FOTOGENIE 20. LET
25. 5.—25. 6. 2016
The bond between Josef Sudek and Jaromír Funke was formed in the early 1920s in the town of Kolín, where both men (born in the same year) came from, and from where they used to set out to photograph the romantic landscapes along the River Elbe. With time, however, they both came to Prague, attracted by the greater range of opportunities. No matter how much their relationship was veiled in legend – and no one can say anymore how many times Funke visited his friend in his wooden studio below the Petřín hill –, the gallery here remains a suitable place to present the legacy not only of Josef Sudek but also of his contemporaries.
Jaromír Funke (Skuteč, 1 August 1896 – Prague, 22 March 1945) began taking photographs as a child.
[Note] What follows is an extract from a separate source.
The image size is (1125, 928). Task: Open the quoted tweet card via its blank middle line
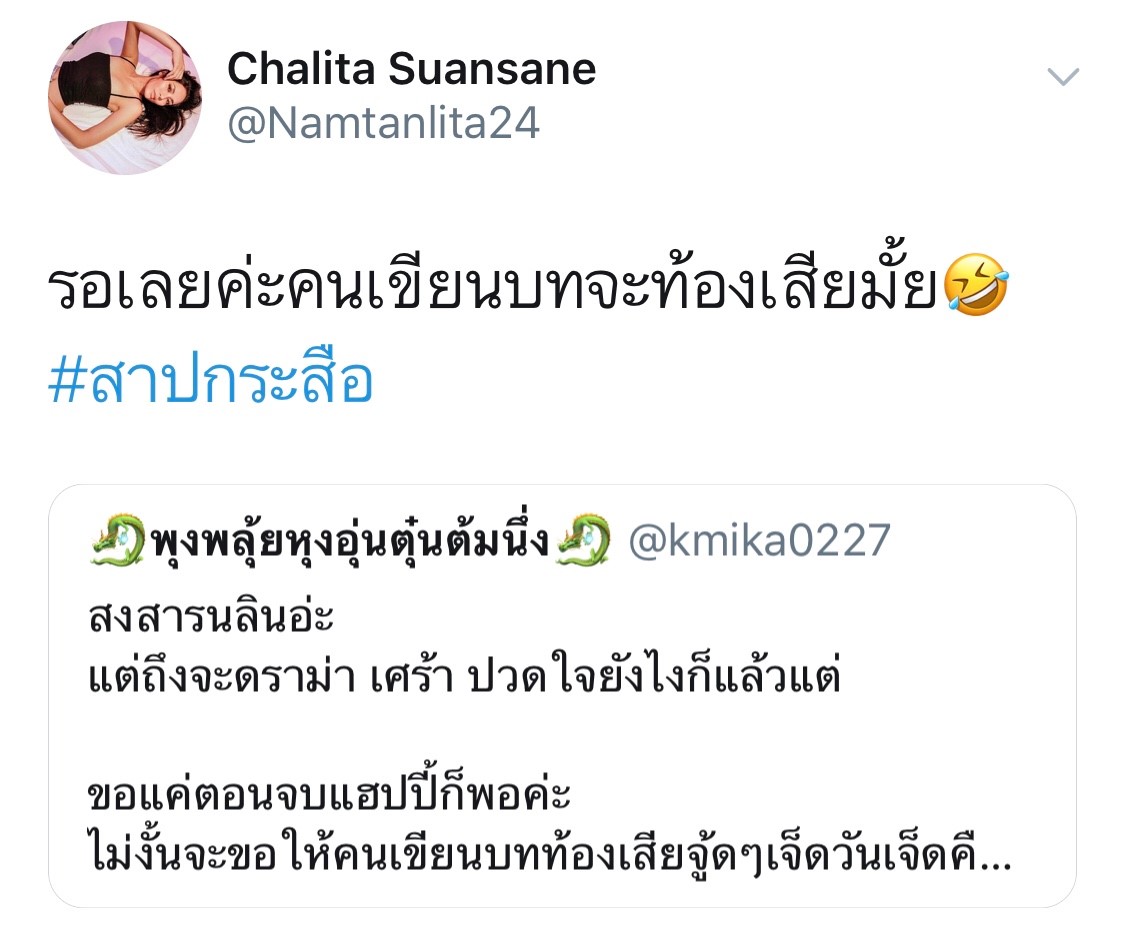pyautogui.click(x=562, y=735)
He himself, however, said that the now missing photograph Simplified Space (1922) marked the beginning of his serious photography. During the next five years, he worked his way to photogenic abstraction. With this new form, he made clear that he was an outsider, which is something that had been partly forced upon him, but was also something he desired, indeed cultivated.
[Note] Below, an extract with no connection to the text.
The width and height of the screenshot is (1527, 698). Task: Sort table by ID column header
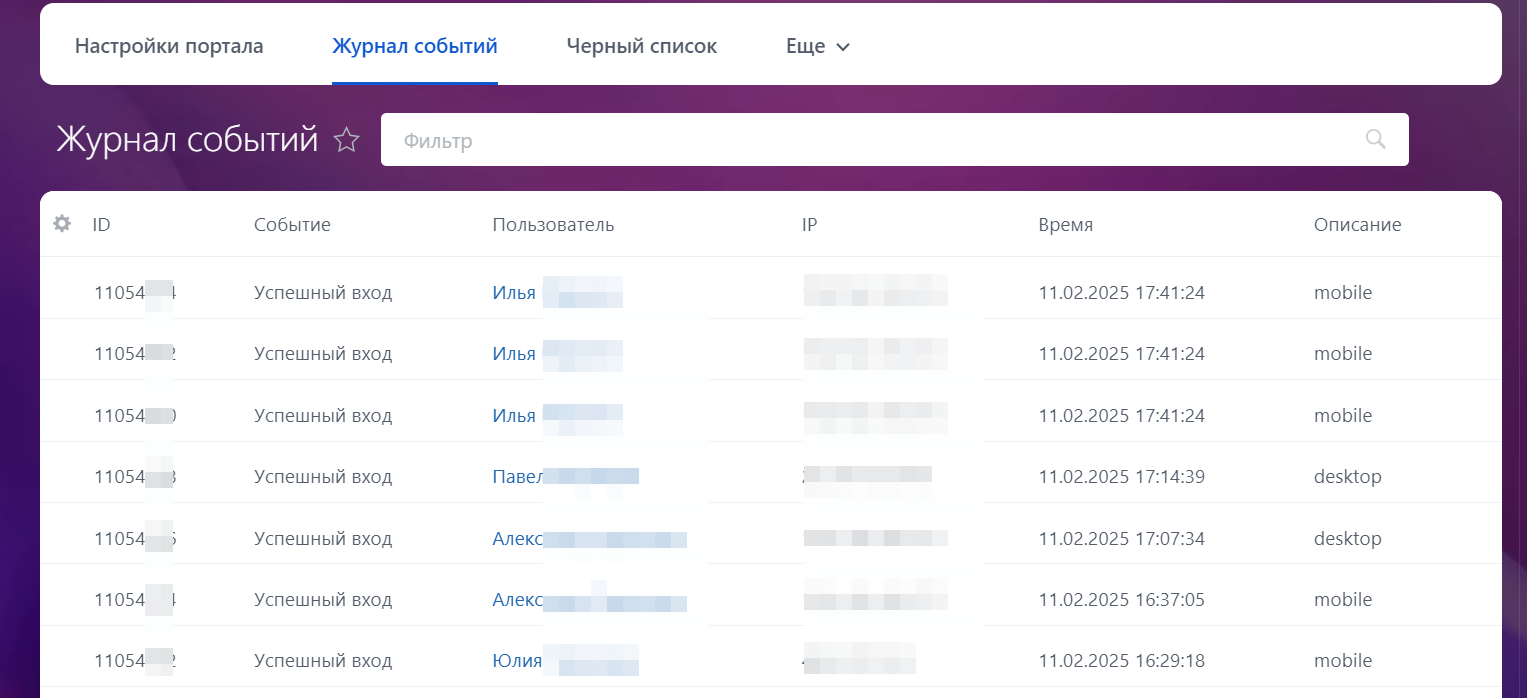[x=101, y=225]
Funke had no formal photographic training, and as an autodidact he had to fight his way through the web of rules and regulations to become a recognized professional. By the mid-1920s, he had made his name in the camera clubs. Although the amateur photographic movement offered many opportunities for exhibiting and publishing one's work, there was also a high price to pay – namely, being part of group and also having to deal with their inertia in making photographs and in thinking about the results. It should therefore come has no surprise that, in July 1924, the forward-looking Funke was thrown out of the camera clubs for having criticized a set of photos sent by a non-Prague club. Together with Josef Sudek and Adolf Schneeberger, who had also been expelled, Funke immediately founded the Czech Photographic Society (Česká fotografická společnost). Since those three men themselves aspired to become professionals, the Society was open to people who made their living with photography. In the Society, Funke exhibited and sent works to international salons (as is also evident from the labels on the backs of some of the prints).
The collection of the PPF Group does not cover a wide enough range of works by Funke to be able to illustrate step by step his transformation into an Avant-garde photographer. All the more dramatically illustrated therefore is his surmounting of the genre moods that had found photogenicity in traditions derived from Impressionism. The picturesque matter-of-factness of things dissolving in light gives way in any case to shadow play that hints at the latent possibilities of the photographic medium. 'Yes,' wrote Funke in 1928, ‘the new photogenic generation sees things differently! It sees according to absolute photographic purism. And that way of seeing is the result of photographing still lifes.'
The works exhibited here delineate Funke's rapid journey to the supreme expression of his original way of seeing photographically, which the Josef Sudek Studio presented separately, in 2010, under the title 'Abstract Compositions, 1927–29'. With these works, only a few examples of which can be shown here, Funke parted ways with descriptiveness. This approach opened up the Avant-garde periodicals to his visually refined creations. His other creative and teaching activities, run in parallel, may have turned Funke's attention back to matter-of-factness, Functionalism, and social criticism, but he soon, just as masterfully, seized phenomena gravitating to a surreal style and metaphysical impressiveness.